• _Arbeitsauftrag_: Schreiben Sie alle folgenden Datensätze Zeile für Zeile unverändert ab.

• _Vorliegende Datensätze_:
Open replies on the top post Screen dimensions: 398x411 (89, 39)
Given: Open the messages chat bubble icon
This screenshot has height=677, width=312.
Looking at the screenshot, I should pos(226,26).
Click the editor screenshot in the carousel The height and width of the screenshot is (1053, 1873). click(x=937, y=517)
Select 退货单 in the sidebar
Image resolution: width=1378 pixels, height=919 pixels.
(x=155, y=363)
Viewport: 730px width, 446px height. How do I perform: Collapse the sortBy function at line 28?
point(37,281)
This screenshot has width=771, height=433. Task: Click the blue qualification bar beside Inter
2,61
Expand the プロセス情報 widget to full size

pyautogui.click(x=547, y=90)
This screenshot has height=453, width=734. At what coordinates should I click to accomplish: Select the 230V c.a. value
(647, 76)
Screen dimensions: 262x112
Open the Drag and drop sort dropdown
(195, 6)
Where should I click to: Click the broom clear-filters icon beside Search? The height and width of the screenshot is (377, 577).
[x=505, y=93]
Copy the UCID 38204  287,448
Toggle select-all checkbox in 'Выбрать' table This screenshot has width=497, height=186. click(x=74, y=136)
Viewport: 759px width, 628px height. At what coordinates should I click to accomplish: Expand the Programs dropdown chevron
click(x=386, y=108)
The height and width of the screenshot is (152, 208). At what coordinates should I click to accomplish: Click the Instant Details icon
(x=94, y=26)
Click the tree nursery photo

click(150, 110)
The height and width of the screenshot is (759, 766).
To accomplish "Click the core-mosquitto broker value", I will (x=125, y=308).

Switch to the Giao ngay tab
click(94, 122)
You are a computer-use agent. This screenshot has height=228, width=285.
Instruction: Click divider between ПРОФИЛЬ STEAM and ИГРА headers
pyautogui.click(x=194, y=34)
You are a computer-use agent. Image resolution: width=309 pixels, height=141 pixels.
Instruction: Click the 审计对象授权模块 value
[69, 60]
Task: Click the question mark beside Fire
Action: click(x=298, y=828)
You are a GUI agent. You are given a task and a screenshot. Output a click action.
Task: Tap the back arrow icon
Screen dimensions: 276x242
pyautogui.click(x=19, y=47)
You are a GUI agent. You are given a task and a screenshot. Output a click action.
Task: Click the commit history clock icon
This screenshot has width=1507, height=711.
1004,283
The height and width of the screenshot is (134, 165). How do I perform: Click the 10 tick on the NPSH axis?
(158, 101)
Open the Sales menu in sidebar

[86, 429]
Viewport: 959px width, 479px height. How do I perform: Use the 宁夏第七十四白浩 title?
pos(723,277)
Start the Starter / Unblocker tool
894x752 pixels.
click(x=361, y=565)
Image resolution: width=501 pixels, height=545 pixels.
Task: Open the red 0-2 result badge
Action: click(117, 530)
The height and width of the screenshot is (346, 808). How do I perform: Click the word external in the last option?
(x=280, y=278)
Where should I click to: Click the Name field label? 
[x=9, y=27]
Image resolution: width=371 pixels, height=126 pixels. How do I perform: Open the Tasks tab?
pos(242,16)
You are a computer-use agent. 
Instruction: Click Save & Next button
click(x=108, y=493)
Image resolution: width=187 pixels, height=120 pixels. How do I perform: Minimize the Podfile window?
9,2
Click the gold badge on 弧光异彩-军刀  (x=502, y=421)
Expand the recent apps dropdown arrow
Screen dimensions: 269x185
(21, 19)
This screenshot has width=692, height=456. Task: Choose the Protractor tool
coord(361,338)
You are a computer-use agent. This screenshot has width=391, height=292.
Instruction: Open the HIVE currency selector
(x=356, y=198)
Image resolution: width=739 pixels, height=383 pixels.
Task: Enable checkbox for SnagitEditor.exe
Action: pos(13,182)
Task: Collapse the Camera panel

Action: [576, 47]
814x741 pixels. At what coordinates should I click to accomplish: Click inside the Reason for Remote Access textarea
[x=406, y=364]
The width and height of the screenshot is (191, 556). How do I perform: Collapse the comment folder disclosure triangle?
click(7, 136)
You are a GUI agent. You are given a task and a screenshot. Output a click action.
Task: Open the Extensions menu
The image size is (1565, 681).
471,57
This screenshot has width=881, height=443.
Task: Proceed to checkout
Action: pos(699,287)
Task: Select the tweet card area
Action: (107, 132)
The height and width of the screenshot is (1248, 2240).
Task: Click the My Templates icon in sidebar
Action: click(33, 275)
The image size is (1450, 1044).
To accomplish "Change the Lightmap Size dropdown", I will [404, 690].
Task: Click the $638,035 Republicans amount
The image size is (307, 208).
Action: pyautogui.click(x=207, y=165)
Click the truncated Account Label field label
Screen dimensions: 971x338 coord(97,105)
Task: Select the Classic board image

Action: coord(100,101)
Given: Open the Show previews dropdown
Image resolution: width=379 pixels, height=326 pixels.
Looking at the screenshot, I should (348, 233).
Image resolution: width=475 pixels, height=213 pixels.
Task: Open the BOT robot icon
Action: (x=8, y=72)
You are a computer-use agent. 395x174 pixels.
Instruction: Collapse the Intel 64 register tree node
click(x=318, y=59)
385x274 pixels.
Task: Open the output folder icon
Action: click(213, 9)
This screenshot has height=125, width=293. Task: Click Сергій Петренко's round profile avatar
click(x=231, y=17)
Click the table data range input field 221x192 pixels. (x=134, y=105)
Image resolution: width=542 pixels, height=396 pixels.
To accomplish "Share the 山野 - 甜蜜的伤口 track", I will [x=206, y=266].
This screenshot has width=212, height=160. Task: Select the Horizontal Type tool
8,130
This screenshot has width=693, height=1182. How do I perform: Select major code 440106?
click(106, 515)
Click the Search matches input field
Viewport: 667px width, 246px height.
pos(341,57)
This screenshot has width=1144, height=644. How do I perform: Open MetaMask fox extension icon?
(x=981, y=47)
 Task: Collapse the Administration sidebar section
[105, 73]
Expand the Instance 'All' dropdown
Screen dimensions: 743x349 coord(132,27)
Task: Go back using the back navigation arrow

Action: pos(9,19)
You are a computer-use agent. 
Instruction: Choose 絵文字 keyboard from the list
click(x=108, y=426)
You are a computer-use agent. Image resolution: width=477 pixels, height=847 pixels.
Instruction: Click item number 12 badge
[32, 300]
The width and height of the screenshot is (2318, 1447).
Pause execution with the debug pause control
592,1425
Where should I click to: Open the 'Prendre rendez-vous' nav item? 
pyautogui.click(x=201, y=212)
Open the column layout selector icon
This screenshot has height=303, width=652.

• _Übungslösung_:
Open replies on the top post Screen dimensions: 398x411 (89, 39)
Given: Open the messages chat bubble icon
This screenshot has height=677, width=312.
Looking at the screenshot, I should pos(226,26).
Click the editor screenshot in the carousel The height and width of the screenshot is (1053, 1873). click(x=937, y=517)
Select 退货单 in the sidebar
Image resolution: width=1378 pixels, height=919 pixels.
(x=155, y=363)
Viewport: 730px width, 446px height. How do I perform: Collapse the sortBy function at line 28?
point(37,281)
This screenshot has width=771, height=433. Task: Click the blue qualification bar beside Inter
2,61
Expand the プロセス情報 widget to full size

pyautogui.click(x=547, y=90)
This screenshot has height=453, width=734. At what coordinates should I click to accomplish: Select the 230V c.a. value
(647, 76)
Screen dimensions: 262x112
Open the Drag and drop sort dropdown
(195, 6)
Where should I click to: Click the broom clear-filters icon beside Search? The height and width of the screenshot is (377, 577).
[x=505, y=93]
Copy the UCID 38204  287,448
Toggle select-all checkbox in 'Выбрать' table This screenshot has width=497, height=186. click(x=74, y=136)
Viewport: 759px width, 628px height. At what coordinates should I click to accomplish: Expand the Programs dropdown chevron
click(x=386, y=108)
The height and width of the screenshot is (152, 208). At what coordinates should I click to accomplish: Click the Instant Details icon
(x=94, y=26)
Click the tree nursery photo

click(150, 110)
The height and width of the screenshot is (759, 766).
To accomplish "Click the core-mosquitto broker value", I will (x=125, y=308).

Switch to the Giao ngay tab
click(94, 122)
You are a computer-use agent. This screenshot has height=228, width=285.
Instruction: Click divider between ПРОФИЛЬ STEAM and ИГРА headers
pyautogui.click(x=194, y=34)
You are a computer-use agent. Image resolution: width=309 pixels, height=141 pixels.
Instruction: Click the 审计对象授权模块 value
[69, 60]
Task: Click the question mark beside Fire
Action: click(x=298, y=828)
You are a GUI agent. You are given a task and a screenshot. Output a click action.
Task: Tap the back arrow icon
Screen dimensions: 276x242
pyautogui.click(x=19, y=47)
You are a GUI agent. You are given a task and a screenshot. Output a click action.
Task: Click the commit history clock icon
This screenshot has width=1507, height=711.
1004,283
The height and width of the screenshot is (134, 165). How do I perform: Click the 10 tick on the NPSH axis?
(158, 101)
Open the Sales menu in sidebar

[86, 429]
Viewport: 959px width, 479px height. How do I perform: Use the 宁夏第七十四白浩 title?
pos(723,277)
Start the Starter / Unblocker tool
894x752 pixels.
click(x=361, y=565)
Image resolution: width=501 pixels, height=545 pixels.
Task: Open the red 0-2 result badge
Action: click(117, 530)
The height and width of the screenshot is (346, 808). How do I perform: Click the word external in the last option?
(x=280, y=278)
Where should I click to: Click the Name field label? 
[x=9, y=27]
Image resolution: width=371 pixels, height=126 pixels. How do I perform: Open the Tasks tab?
pos(242,16)
You are a computer-use agent. 
Instruction: Click Save & Next button
click(x=108, y=493)
Image resolution: width=187 pixels, height=120 pixels. How do I perform: Minimize the Podfile window?
9,2
Click the gold badge on 弧光异彩-军刀  (x=502, y=421)
Expand the recent apps dropdown arrow
Screen dimensions: 269x185
(21, 19)
This screenshot has width=692, height=456. Task: Choose the Protractor tool
coord(361,338)
You are a computer-use agent. This screenshot has width=391, height=292.
Instruction: Open the HIVE currency selector
(x=356, y=198)
Image resolution: width=739 pixels, height=383 pixels.
Task: Enable checkbox for SnagitEditor.exe
Action: pos(13,182)
Task: Collapse the Camera panel

Action: [576, 47]
814x741 pixels. At what coordinates should I click to accomplish: Click inside the Reason for Remote Access textarea
[x=406, y=364]
The width and height of the screenshot is (191, 556). How do I perform: Collapse the comment folder disclosure triangle?
click(7, 136)
You are a GUI agent. You are given a task and a screenshot. Output a click action.
Task: Open the Extensions menu
The image size is (1565, 681).
471,57
This screenshot has width=881, height=443.
Task: Proceed to checkout
Action: pos(699,287)
Task: Select the tweet card area
Action: (107, 132)
The height and width of the screenshot is (1248, 2240).
Task: Click the My Templates icon in sidebar
Action: click(33, 275)
The image size is (1450, 1044).
To accomplish "Change the Lightmap Size dropdown", I will [404, 690].
Task: Click the $638,035 Republicans amount
The image size is (307, 208).
Action: pyautogui.click(x=207, y=165)
Click the truncated Account Label field label
Screen dimensions: 971x338 coord(97,105)
Task: Select the Classic board image

Action: coord(100,101)
Given: Open the Show previews dropdown
Image resolution: width=379 pixels, height=326 pixels.
Looking at the screenshot, I should (348, 233).
Image resolution: width=475 pixels, height=213 pixels.
Task: Open the BOT robot icon
Action: (x=8, y=72)
You are a computer-use agent. 395x174 pixels.
Instruction: Collapse the Intel 64 register tree node
click(x=318, y=59)
385x274 pixels.
Task: Open the output folder icon
Action: click(213, 9)
This screenshot has height=125, width=293. Task: Click Сергій Петренко's round profile avatar
click(x=231, y=17)
Click the table data range input field 221x192 pixels. (x=134, y=105)
Image resolution: width=542 pixels, height=396 pixels.
To accomplish "Share the 山野 - 甜蜜的伤口 track", I will [x=206, y=266].
This screenshot has width=212, height=160. Task: Select the Horizontal Type tool
8,130
This screenshot has width=693, height=1182. How do I perform: Select major code 440106?
click(106, 515)
Click the Search matches input field
Viewport: 667px width, 246px height.
pos(341,57)
This screenshot has width=1144, height=644. How do I perform: Open MetaMask fox extension icon?
(x=981, y=47)
 Task: Collapse the Administration sidebar section
[105, 73]
Expand the Instance 'All' dropdown
Screen dimensions: 743x349 coord(132,27)
Task: Go back using the back navigation arrow

Action: pos(9,19)
You are a computer-use agent. 
Instruction: Choose 絵文字 keyboard from the list
click(x=108, y=426)
You are a computer-use agent. Image resolution: width=477 pixels, height=847 pixels.
Instruction: Click item number 12 badge
[32, 300]
The width and height of the screenshot is (2318, 1447).
Pause execution with the debug pause control
592,1425
Where should I click to: Open the 'Prendre rendez-vous' nav item? 
pyautogui.click(x=201, y=212)
Open the column layout selector icon
This screenshot has height=303, width=652.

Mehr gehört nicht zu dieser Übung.